PHASE I: Prepare an efficient and economical fire suppression system design concept that incorporates an effective environmentally-safe agent having few cost/logistics burdens.

PHASE II: Design, produce, and demonstrate effectiveness of the proposed environmentally-safe fire suppression agent.  Couple the agent with a complete fire suppression system to demonstrate overall system effectiveness at costs, weights, and volumes lower than conventional Halon systems.

PHASE III DUAL USE APPLICATIONS: Military Applications:  Aircraft, ground vehicle, ship, submarine, and building fire suppression.  Commercial Applications:  Transportation industry (aircraft and ground vehicle fire suppression); residential and commercial building fire suppression.

REFERENCES:

1. Gann, R.G., "Screening Tests for Alternative Suppressants for In-Flight Aircraft Fires", The weekly of Business Aviation, Issue 4, Vol. 100, 2 Feb 2015

2. McMillin, M., "Consortium Seeks Halon Alternatives for Aircraft Propulsion Systems", Overhaul & Maintenance, Issue 3, Vol. 12, 1 Mar 2006

3. Gann, R.G., "Guidance for Advanced Fire Suppression in Aircraft", 1st Conference on Fire Suppression and Detection Research and Applications, Vol. 44, Issue 3, Sep 2008.

KEYWORDS: Efficient, effective, environmental, safe, aircraft, fire, suppression, extinguishing, agent, system, low, cost, weight, volume, logistics.


AF171-017

TITLE: Low Cost High Sensitivity Superconducting Magnetometers and Gradiometers

TECHNOLOGY AREA(S): Battlespace, Electronics, Sensors

OBJECTIVE: Develop low cost, high sensitivity magnetometers and gradiometers utilizing direct-write, high-transition-temperature superconducting nano-Josephson junction SQUIDs.

DESCRIPTION: There are a number of potential applications involving detection of small magnetic fields (< 1 pT) that are relevant to the DoD, such as non-destructive evaluation of aging aircraft and biomagnetic measurements of the human body [1]. Using an essentially portable HTS SQUID system whose temperature would operate in the vicinity of liquid nitrogen temperature, it is conceivable that such a system can be utilized to evaluate the state of health of each pilot and other crew members noninvasively, and it could make this evaluation in a period of less than 10 minutes.
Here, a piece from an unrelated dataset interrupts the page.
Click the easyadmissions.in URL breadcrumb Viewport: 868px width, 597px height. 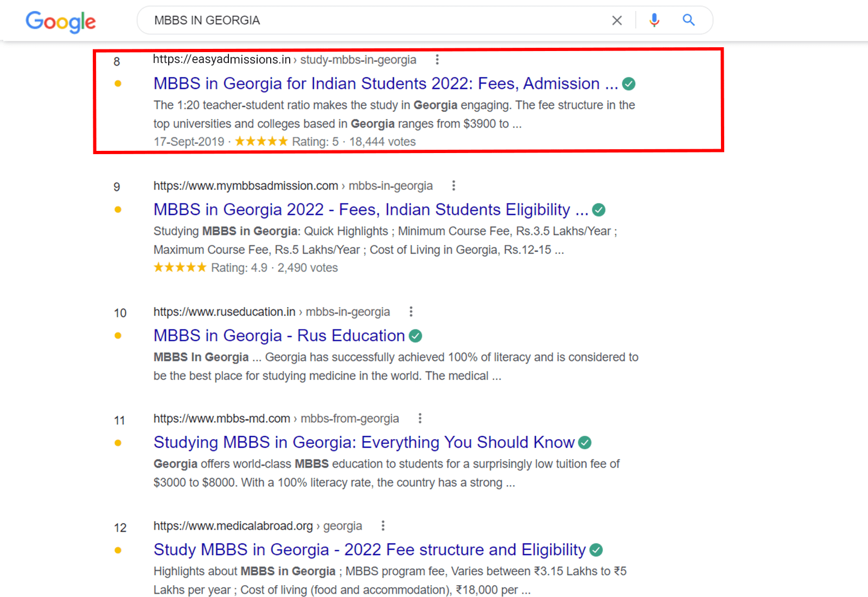[x=284, y=60]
Superconducting quantum interference devices (SQUIDs) provide unmatched performance in terms of bandwidth, sensitivity and dynamic range [1]. Unfortunately, SQUIDs comprised of conventional superconducting materials require cooling to about 4 degrees kelvin, employing liquid helium or large costly power-hungry and noisy refrigeration. SQUIDs comprised of ceramic high temperature superconducting (HTS) materials could alleviate the size, weight and power (SWaP) requirements by two orders of magnitude in comparison to the bulky and generally non-portable SQUID magnetic gradiometer systems [2]. Such traditional SQUID systems have been the norm thus far. However, until now it had not been possible to employ these more recent ceramic superconducting materials, as they had been found to be very difficult to work with, namely because of anisotropic electrical properties and intrinsic noise [3]. Despite these problems, there have been some demonstrations [4] of suitable low-noise HTS SQUIDs with acceptable noise properties. Historically, the reproducibility and circuit yield have been very low, thus making the cost per SQUID sensor prohibitive for practical applications.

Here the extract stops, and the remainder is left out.